■ **Task to carry out**
Find where "Accessibility (665, 2204)" appears in the records below, then return that line and every later line exactly, stopping only at the last line.

■ **Entries shown**
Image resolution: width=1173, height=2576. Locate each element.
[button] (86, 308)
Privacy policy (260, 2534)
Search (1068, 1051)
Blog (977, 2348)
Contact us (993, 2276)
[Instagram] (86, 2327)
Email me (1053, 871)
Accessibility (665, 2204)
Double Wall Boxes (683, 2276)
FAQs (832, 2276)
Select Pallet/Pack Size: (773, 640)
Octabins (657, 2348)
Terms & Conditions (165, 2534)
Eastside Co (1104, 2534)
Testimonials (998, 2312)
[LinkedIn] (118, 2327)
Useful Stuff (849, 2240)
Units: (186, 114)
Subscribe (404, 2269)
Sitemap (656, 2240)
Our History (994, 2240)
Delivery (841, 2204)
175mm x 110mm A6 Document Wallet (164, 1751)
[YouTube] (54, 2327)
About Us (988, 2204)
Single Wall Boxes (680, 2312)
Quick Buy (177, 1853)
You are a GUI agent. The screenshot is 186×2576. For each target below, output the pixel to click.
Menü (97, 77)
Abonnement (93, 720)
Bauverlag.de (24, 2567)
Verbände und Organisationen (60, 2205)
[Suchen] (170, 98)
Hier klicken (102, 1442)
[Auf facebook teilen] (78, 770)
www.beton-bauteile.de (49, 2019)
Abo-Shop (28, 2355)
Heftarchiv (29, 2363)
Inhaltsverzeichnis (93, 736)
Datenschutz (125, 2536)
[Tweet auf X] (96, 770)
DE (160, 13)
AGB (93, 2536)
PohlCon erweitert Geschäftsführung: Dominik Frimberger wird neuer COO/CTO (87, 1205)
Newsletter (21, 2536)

■ **Solution to the exercise**
Accessibility (665, 2204)
Double Wall Boxes (683, 2276)
FAQs (832, 2276)
Select Pallet/Pack Size: (773, 640)
Octabins (657, 2348)
Terms & Conditions (165, 2534)
Eastside Co (1104, 2534)
Testimonials (998, 2312)
[LinkedIn] (118, 2327)
Useful Stuff (849, 2240)
Units: (186, 114)
Subscribe (404, 2269)
Sitemap (656, 2240)
Our History (994, 2240)
Delivery (841, 2204)
175mm x 110mm A6 Document Wallet (164, 1751)
[YouTube] (54, 2327)
About Us (988, 2204)
Single Wall Boxes (680, 2312)
Quick Buy (177, 1853)
You are a GUI agent. The screenshot is 186×2576. For each target below, output the pixel to click.
Menü (97, 77)
Abonnement (93, 720)
Bauverlag.de (24, 2567)
Verbände und Organisationen (60, 2205)
[Suchen] (170, 98)
Hier klicken (102, 1442)
[Auf facebook teilen] (78, 770)
www.beton-bauteile.de (49, 2019)
Abo-Shop (28, 2355)
Heftarchiv (29, 2363)
Inhaltsverzeichnis (93, 736)
Datenschutz (125, 2536)
[Tweet auf X] (96, 770)
DE (160, 13)
AGB (93, 2536)
PohlCon erweitert Geschäftsführung: Dominik Frimberger wird neuer COO/CTO (87, 1205)
Newsletter (21, 2536)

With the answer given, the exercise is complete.